Drei Siege in der Nachspielzeit
Das Spiel in Augsburg zum Jahresauftakt Anfang Januar entschied Exequiel Palacios mit seinem Treffer in der 94. Minute zum 1:0-Endstand. Eine Woche später in Leipzig gewann Leverkusen durch Piero Hincapies Tor in der 92. Minute 3:2. Nun das Viertelfinale gegen Stuttgart: Nach Flanke von Florian Wirtz köpfte Jonathan Tah den Ball über die Linie, in der 90. Minute. Die Werkself entschied damit drei der fünf vergangenen Spiele in den letzten Minuten, zwei davon gegen Spitzenmannschaften, gegen Leipzig und Stuttgart. Gute Voraussetzungen für das Duell mit dem FC Bayern am Samstag (18.30 Uhr/WOW). Dass und vor allem wie solche Partien gewonnen werden, nährt bei Fans und Spielern der Werkself die Hoffnung auf einen Titel-Coup in dieser Saison. „So eine Mentalitätssache gibt uns einen Schub, auch für das Spiel gegen die Bayern“, beschrieb Robert Andrich, Torschütze zum 1:1-Ausgleich, die Wirkung des Last-Minute-Treffers.

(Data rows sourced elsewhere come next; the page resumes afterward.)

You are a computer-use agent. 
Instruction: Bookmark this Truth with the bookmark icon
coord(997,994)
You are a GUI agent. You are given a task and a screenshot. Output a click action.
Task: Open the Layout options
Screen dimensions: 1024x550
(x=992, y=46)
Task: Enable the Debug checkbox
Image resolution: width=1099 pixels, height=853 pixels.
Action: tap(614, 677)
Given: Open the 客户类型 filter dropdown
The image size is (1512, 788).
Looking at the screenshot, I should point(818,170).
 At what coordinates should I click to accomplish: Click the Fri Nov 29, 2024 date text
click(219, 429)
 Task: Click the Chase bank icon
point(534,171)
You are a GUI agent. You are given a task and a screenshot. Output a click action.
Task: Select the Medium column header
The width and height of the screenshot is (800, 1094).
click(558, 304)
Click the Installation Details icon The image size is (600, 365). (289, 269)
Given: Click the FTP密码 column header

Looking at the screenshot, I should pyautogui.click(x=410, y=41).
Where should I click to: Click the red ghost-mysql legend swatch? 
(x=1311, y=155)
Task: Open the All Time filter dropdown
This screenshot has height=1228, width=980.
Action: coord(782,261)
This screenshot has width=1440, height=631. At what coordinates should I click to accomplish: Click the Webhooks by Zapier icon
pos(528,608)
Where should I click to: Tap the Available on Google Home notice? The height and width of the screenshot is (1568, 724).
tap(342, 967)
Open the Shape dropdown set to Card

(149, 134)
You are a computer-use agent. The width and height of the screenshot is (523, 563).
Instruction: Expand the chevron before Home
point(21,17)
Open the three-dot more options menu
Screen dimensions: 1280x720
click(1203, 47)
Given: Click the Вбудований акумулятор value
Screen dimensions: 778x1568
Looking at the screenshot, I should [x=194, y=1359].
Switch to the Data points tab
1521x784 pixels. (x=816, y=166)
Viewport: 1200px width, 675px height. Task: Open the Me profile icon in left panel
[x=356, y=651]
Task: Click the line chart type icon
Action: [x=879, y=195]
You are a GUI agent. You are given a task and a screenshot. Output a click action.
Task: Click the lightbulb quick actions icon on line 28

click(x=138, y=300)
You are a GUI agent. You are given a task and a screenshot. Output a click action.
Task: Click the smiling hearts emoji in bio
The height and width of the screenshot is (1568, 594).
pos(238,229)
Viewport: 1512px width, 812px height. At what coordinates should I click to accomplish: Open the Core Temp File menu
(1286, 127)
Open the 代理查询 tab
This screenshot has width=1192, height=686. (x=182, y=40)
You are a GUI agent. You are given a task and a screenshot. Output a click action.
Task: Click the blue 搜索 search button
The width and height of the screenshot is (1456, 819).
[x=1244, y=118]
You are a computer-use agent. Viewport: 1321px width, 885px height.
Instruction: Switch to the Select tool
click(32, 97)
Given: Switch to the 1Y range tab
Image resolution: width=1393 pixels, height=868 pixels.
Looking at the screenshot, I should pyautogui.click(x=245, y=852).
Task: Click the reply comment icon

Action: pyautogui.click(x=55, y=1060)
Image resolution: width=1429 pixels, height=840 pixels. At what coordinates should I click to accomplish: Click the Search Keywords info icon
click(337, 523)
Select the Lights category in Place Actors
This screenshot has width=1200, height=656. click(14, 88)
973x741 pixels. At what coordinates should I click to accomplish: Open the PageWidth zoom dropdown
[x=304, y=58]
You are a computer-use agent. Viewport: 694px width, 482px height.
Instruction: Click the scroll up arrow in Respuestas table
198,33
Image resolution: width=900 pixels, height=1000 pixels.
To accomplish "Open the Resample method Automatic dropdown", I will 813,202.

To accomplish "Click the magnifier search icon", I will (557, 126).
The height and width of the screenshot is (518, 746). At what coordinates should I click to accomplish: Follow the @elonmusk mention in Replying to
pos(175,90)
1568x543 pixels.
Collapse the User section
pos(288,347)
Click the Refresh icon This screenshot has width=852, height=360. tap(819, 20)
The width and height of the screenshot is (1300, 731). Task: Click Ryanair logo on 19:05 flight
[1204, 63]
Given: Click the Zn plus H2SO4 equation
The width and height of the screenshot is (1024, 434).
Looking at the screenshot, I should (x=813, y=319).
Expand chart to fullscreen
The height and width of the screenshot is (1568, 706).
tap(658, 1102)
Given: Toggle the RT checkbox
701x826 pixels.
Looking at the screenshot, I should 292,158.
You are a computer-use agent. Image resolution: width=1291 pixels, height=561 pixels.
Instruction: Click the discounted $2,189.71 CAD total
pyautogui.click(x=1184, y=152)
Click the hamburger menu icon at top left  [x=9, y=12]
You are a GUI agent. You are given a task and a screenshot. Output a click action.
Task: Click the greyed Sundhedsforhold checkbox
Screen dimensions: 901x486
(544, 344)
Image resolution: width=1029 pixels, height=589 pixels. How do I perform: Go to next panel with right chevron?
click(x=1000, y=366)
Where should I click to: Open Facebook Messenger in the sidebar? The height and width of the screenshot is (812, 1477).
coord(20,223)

Bayer-Abwehrchef Tah ist die dabei die Verkörperung dessen, was Leverkusen aktuell so erfolgreich macht: Wille und Überzeugung. „Ich wollte den Ball unbedingt haben. Als die Flanke von Florian Wirtz dann reinkam, dachte ich mir nur: Du machst den jetzt rein, egal wie, mit voller Überzeugung“, beschrieb Tah nachdem Spiel.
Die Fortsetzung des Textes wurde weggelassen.